6/24/12 Dillon to Alder Montana – approximately 50 miles
Had a wonderful nights sleep at the Motel 6 and awoke ready to face the day. I met Randy at the Klondike bar and Grill for breakfast. Had one of the best cheese omelettes I’ve ever had in my life I think. Then we headed for the 29 mile ride to Twin Bridges. The ride was along gentle rolling hills, with grasslands sprawled for miles out to the sides and the mountains in the distance. But the really cool thing was that we had somewhat of a tailwind all the way to Twin Bridges, so it was pretty much cruising 18 mph or so all the way. I kept thinking, “Life is good.” Along the way, there was this big field of lambs- there must have been 100 or more. And each big lamb was accompanied by a little lamb – a 1:1 ratio. And it seemed like each little lamb was baaing or murmuring. Sort of like a little lamb chorus. For the first time I think I really understand the analogy to counting sheep to go to sleep. That little lamb chorus would be enough to de-stress anyone and put them in a place of peace. I wanted to take a picture, but the sun was ill-positioned, plus I am not sure I could have gotten close enough. However, I think that mental picture will stay with me forever. I can close my eyes and still hear that baaing.
Also, I saw as many bikers with fully loaded panniers as any day so far. Most started the end of April from Va and are in the last month or so of their cross-country trek to Astoria. We often stop and exchange info with each other re what is coming up and recommendations as to where to stay, eat, etc. One of the bikers we met today was from Ireland. His story was typical. He flew into NY and took the bus to Yorktown VA to start the cross-country ride. Attached is a picture of this fellow with Roger – my bike repair hero.
Along the way to Twin Bridges, I got an update from Randy re the tandem riders from Bangladesh. Apparently, they stayed at the KOA with the guys last night. Muntasir, the rider on the rear of the tandem, counts trash along the side of the road as they ride. He actually has a clicker and clicks every time he sees a piece of trash. I think he has a way of differentiating “clicks” depending on the type of trash, I.e. paper v. Aluminum cans, etc. Randy understood Muntasir to say that this is somehow related to research re the affect of trash that washes up in Bangladesh and how that affects global warming or something. Supposedly, Muntasir riding on the back of the tandem bike and counting trash is part of his job out of Washington, DC. So, the cross-country ride is work-related, sort of. If all this sounds a little confusing, I agree, and think I will have to track these guys down next time I camp and conduct a cross-examination for more details. Randy did give me Muntasir’s business card with the website address www.trashmaniac.com. I think I’ll have to check it out.

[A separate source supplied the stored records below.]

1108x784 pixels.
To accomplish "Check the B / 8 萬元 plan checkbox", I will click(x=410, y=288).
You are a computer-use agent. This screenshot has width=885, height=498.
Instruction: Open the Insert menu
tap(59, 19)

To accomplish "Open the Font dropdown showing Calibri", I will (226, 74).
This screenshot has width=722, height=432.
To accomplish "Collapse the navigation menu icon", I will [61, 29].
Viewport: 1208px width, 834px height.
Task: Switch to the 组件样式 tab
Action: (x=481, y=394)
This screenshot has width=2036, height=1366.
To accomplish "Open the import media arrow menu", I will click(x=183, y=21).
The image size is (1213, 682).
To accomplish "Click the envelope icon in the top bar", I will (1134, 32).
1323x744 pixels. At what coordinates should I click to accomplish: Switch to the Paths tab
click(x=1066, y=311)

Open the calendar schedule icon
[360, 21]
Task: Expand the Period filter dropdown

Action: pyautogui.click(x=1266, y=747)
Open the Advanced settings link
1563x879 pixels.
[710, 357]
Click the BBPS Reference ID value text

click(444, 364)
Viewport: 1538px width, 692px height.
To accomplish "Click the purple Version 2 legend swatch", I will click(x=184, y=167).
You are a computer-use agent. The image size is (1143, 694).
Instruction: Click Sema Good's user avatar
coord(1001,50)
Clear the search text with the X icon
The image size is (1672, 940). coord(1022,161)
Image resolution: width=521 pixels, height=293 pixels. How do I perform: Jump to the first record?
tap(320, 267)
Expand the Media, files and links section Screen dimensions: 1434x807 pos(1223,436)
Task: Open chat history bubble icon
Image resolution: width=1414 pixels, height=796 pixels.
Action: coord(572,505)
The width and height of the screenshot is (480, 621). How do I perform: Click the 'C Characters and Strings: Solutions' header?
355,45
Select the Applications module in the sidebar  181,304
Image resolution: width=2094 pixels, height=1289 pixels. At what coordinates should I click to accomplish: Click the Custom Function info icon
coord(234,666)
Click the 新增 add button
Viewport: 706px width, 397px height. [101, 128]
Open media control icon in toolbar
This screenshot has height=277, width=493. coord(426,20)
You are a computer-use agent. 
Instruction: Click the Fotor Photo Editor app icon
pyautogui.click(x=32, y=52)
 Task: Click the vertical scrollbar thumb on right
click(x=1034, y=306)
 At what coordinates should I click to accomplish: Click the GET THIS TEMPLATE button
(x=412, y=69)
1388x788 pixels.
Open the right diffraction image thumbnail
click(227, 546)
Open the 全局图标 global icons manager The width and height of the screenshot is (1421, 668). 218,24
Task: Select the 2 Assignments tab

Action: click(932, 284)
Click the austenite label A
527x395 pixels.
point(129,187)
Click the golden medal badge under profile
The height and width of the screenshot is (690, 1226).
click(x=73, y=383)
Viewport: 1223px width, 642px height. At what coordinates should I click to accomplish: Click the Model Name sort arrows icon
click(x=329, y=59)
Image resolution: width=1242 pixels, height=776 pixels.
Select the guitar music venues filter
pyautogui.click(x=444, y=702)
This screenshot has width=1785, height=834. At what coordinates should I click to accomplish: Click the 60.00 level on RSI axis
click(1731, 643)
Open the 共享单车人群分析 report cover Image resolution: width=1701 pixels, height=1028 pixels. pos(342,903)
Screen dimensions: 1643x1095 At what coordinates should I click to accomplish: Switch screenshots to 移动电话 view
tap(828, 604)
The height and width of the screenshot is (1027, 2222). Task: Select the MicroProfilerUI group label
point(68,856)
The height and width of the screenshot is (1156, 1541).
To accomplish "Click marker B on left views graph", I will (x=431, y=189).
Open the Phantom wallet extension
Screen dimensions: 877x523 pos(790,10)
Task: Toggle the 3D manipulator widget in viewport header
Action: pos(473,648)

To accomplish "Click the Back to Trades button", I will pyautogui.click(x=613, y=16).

At Twin Bridges, we turned right and headed for the remaining 20 miles to Alder. Unfortunately, we also headed right into another killer headwind of approx. 15-20 mph. For the next 2-3 hours, we battled the wind, often going no more than 5-7 mph. Another grueling workout, but still nowhere near as bad as yesterday with the cross-wind. As we reached Alder, population 100, I was pretty much resolved to camping at the KOA campground with the guys. And I was almost too tired to care. But then, like a mirage in the desert, arose Chick’s Bar, Grill and Motel. My first impression was that this was a seedy bar with motel rooms overhead. But, to my surprise, around the back of the “bar building” was this lovely little restaurant with an intriguing menu and fudge brownie a la mode as the special dessert of the evening. I asked the lady to show me a room, and was stunned to find a beautiful room with all sorts of amenities, including a flat screen TV and beautiful tub and free hi speed Wi-Fi. All for around $50. That did it – no KOA camping in 90 degree heat and 15 mph winds for me. I ran across the street to tell Frank and Randy that they would have to do without the pleasure of my company for another night and had barely gotten the words out of my mouth before Randy said, “I’m in for a beautiful room for $50.” Did I mention that Randy isn’t crazy about camping and likes comfort? Again, I think he just likes me around because it gives him an excuse not to camp on occasion. He lit up like a Christmas tree when he saw how nice the rooms were. We agreed to meet for dinner later after taking the afternoon off to relax and relish the find.
Just goes to show – you can’t judge a book by its cover.